They were now with the rest in the camp at
Albany, in such distress for provisions that a private subscription was
proposed for their relief.[296]
[Footnote 295: _The Conduct of Major-General Shirley briefly stated_
(London, 1758).]
[Footnote 296: _Blanchard to Wentworth, 28 Aug. 1755_, in _Provincial
Papers of New Hampshire_, VI. 429.]
Johnson's army, crude as it was, had in it good material. Here was
Phineas Lyman, of Connecticut, second in command, once a tutor at Yale
College, and more recently a lawyer,--a raw soldier, but a vigorous and
brave one; Colonel Moses Titcomb, of Massachusetts, who had fought with
credit at Louisbourg; and Ephraim Williams, also colonel of a
Massachusetts regiment, a tall and portly man, who had been a captain in
the last war, member of the General Court, and deputy-sheriff. He made
his will in the camp at Albany, and left a legacy to found the school
which has since become Williams College. His relative, Stephen Williams,
was chaplain of his regiment, and his brother Thomas was its surgeon.

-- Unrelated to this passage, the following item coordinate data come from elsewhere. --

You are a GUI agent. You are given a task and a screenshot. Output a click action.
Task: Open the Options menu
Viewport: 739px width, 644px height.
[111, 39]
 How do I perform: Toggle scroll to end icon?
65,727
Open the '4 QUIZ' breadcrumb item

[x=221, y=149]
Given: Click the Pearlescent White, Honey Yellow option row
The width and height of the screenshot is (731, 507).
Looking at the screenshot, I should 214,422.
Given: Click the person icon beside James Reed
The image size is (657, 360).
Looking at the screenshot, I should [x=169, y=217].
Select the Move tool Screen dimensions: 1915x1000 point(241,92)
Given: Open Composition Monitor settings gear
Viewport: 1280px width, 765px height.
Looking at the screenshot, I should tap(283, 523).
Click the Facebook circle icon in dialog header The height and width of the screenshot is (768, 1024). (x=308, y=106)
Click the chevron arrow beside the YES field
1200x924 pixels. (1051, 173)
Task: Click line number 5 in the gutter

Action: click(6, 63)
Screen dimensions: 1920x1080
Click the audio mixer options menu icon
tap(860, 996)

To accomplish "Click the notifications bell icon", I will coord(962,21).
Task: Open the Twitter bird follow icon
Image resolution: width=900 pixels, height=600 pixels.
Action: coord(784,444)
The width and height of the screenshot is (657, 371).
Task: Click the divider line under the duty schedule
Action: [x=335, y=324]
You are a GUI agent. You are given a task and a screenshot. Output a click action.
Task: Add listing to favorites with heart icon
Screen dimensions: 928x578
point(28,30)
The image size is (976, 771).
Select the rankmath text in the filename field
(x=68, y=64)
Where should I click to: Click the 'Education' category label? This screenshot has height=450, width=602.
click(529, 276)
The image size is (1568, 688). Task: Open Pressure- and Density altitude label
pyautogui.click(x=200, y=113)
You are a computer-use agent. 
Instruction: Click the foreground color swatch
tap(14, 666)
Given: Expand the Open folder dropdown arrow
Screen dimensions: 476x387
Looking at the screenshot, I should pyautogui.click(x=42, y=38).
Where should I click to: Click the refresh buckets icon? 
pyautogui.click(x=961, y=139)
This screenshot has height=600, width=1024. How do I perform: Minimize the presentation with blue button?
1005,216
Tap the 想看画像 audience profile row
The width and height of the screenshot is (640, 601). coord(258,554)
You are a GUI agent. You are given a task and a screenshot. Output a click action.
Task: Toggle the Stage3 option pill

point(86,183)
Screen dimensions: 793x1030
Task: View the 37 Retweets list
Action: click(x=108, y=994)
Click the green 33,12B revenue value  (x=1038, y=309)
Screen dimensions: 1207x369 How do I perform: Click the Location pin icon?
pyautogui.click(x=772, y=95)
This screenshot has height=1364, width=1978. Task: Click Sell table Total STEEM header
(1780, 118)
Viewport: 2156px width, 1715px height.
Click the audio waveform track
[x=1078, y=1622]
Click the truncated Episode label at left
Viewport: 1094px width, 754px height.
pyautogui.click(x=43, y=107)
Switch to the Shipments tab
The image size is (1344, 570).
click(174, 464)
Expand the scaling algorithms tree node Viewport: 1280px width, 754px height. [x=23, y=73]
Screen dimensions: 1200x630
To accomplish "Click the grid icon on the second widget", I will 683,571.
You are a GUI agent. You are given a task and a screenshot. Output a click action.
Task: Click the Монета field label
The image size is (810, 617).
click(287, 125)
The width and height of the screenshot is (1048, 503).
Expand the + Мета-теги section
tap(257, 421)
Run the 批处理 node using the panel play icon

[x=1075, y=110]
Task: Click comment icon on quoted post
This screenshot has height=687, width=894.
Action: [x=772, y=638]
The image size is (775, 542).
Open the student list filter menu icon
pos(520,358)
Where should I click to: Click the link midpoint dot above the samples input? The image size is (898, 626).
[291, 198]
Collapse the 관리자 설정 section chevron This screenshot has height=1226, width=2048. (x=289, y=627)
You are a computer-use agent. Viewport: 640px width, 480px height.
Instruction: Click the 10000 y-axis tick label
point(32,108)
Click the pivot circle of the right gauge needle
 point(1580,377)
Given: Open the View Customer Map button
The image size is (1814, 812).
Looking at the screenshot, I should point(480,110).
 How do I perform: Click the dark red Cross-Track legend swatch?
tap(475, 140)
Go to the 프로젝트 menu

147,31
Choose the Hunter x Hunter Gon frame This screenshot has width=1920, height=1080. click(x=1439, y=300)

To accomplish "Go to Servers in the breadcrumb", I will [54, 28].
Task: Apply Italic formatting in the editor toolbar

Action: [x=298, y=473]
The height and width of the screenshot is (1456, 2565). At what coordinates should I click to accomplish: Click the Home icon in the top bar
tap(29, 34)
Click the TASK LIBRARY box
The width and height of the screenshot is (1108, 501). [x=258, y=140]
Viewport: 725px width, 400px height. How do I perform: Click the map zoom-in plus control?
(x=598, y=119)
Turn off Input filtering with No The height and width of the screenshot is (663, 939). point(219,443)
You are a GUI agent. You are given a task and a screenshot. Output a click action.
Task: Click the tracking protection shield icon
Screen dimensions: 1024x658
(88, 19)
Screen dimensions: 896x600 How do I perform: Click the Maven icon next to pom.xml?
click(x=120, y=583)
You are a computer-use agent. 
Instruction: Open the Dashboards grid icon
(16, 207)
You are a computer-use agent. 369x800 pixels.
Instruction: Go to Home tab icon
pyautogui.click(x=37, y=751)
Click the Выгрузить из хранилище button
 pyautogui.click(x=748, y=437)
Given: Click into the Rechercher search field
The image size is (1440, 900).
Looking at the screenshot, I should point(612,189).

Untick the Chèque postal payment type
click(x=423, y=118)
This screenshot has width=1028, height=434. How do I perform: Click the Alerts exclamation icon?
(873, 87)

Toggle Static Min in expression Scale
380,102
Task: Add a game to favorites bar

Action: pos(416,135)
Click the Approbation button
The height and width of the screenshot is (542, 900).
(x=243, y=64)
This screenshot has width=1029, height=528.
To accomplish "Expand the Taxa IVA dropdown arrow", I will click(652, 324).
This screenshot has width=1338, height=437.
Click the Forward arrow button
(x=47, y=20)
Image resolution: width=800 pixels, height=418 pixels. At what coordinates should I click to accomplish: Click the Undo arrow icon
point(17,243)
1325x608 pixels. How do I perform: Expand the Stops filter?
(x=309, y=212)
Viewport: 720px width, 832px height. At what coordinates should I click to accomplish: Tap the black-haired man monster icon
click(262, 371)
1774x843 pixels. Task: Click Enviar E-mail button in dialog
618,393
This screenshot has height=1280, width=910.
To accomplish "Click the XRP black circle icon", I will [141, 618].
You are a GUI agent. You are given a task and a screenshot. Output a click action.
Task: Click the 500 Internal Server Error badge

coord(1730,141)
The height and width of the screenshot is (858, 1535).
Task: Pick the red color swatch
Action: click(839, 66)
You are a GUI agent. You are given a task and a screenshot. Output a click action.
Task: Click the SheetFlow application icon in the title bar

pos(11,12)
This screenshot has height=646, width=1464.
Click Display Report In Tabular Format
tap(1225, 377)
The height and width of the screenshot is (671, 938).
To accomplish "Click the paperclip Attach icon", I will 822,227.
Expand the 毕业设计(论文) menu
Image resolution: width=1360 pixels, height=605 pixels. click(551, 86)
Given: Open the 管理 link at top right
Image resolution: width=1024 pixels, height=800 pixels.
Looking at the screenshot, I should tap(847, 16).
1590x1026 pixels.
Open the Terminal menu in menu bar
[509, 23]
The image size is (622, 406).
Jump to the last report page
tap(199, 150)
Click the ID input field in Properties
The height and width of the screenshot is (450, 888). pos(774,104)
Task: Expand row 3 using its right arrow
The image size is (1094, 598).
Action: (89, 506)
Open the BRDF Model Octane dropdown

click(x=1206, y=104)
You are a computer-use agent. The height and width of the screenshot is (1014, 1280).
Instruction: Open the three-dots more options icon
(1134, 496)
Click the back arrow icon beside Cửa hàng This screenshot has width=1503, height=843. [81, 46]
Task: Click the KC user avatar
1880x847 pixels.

Seth Pomeroy, gunsmith at Northampton, who, like Titcomb, had seen
service at Louisbourg, was its lieutenant-colonel. He had left a wife at
home, an excellent matron, to whom he was continually writing
affectionate letters, mingling household cares with news of the camp,
and charging her to see that their eldest boy, Seth, then in college at
New Haven, did not run off to the army.